FX Market Summary 10-15-2013: Frustrated dollar bears trigger recovery

Discussions surrounding the US shutdown and debt ceiling have intensified as the October 17th deadline becomes ever more pressing. Under tentative plans formulated in the Senate, the debt limit would be extended to February and the government funded through January with comprehensive budget discussions in the interim period.

There is still a high degree of uncertainty surrounding the House of Representatives stance even if the Senate can reach agreement. The overall tone was generally more positive which underpinned risk appetite and also underpinned the dollar as USD/JPY moved to highs around 98.70.

The Australian dollar gained from a neutral set of Reserve Bank minutes as well as the improvement in risk conditions with AUD/USD breaking above the 0.95 level for a peak near 0.9550.

The headline German ZEW index was stronger than expected at 52.8 for September from 49.6 previously. The overall elements were, however, mixed and failed to provide any sustained Euro support.
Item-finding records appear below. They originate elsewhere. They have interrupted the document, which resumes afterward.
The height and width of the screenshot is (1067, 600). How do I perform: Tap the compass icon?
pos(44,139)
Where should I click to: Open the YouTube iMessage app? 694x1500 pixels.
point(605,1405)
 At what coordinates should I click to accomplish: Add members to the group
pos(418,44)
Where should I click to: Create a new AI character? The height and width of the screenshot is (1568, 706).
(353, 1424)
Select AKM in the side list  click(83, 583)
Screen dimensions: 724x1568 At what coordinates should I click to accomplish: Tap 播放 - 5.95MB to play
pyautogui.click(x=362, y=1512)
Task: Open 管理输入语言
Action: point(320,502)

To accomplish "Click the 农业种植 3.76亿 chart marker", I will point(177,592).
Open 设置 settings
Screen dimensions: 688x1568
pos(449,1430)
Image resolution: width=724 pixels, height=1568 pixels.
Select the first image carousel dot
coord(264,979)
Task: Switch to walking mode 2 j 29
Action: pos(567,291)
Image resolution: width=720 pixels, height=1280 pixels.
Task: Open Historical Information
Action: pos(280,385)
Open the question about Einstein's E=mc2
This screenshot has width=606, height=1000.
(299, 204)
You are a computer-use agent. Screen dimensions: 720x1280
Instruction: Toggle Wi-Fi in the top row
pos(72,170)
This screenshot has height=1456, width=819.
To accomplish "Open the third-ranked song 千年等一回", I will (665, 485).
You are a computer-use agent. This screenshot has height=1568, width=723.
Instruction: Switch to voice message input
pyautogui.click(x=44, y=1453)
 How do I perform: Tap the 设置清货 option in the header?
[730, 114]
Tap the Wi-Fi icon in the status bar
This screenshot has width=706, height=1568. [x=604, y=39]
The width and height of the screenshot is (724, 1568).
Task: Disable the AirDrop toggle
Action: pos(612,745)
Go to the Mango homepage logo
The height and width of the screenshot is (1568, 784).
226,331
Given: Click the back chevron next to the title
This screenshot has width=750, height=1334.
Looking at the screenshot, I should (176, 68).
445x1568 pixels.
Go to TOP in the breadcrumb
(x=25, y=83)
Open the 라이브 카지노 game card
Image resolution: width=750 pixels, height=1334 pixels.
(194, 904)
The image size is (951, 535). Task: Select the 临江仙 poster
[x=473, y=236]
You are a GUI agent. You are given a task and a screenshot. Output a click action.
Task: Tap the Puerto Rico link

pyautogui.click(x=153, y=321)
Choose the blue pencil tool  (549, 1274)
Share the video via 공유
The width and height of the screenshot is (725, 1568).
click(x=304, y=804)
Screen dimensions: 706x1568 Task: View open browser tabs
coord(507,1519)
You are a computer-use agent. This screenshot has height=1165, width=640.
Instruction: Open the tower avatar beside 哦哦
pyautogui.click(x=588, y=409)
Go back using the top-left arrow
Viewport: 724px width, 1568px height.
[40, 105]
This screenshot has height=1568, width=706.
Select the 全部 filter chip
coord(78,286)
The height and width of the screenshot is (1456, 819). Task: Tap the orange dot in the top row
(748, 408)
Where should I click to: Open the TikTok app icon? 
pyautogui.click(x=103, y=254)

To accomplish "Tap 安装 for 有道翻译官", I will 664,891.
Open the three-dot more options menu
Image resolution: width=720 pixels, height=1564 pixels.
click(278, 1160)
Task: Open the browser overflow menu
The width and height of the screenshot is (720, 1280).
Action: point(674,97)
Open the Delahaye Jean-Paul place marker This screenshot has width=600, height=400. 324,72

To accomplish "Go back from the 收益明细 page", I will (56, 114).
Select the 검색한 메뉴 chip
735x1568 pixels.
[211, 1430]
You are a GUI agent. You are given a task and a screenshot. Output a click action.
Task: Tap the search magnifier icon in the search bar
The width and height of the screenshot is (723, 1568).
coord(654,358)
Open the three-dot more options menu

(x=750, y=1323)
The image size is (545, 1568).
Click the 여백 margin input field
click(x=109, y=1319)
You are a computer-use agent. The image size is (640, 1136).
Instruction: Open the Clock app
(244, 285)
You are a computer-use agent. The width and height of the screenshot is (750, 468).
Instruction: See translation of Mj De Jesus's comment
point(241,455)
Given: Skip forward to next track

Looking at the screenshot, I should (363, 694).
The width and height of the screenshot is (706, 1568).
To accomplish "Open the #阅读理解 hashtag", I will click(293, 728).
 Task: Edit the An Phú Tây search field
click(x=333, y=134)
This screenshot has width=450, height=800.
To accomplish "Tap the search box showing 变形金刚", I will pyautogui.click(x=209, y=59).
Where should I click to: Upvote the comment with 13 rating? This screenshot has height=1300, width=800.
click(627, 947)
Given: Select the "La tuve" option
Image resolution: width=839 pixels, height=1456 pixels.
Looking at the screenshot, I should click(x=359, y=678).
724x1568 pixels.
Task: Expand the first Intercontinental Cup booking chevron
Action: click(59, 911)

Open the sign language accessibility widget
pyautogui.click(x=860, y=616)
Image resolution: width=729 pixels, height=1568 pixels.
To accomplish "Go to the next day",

Similarly, a sharp decline in Greek bond yields failed to provide any currency backing.

The Euro was vulnerable to a correction after failing to break above resistance levels in the 1.36 area with a further suggestion that a prominent Asian central bank was defending this resistance area which increased the potential for a short-term correction and also frustrated Euro bulls. The dollar found strong support against the Swiss franc with a USD/CHF move above the 0.9130 area helping to trigger wider upward pressure on the US currency.

EUR/USD dipped sharply ahead of the US open with a slide to the 1.35 area and stop-loss selling then triggered lows in the 1.3480 area before consolidation in a 1.3480-1.3500 range as markets waited fresh US developments.

The US New York Empire index was weaker than expected at 1.5 for September from 6.3 previously, reinforcing speculation that the US government shutdown could have a wider impact in undermining the economy as well as further dampening any expectations of an October Fed tapering.

The UK consumer inflation rate held steady at 2.7% for September, contrary to expectations of a slight decline, while there was an increase in the core rate. Traders also tended to focus on an increase in house prices with an overall index at record highs in nominal terms. GBP/USD briefly pushed above the 1.6000 level before hitting resistance again and then sinking sharply as the US currency secured wider gains before finding support below 1.5920.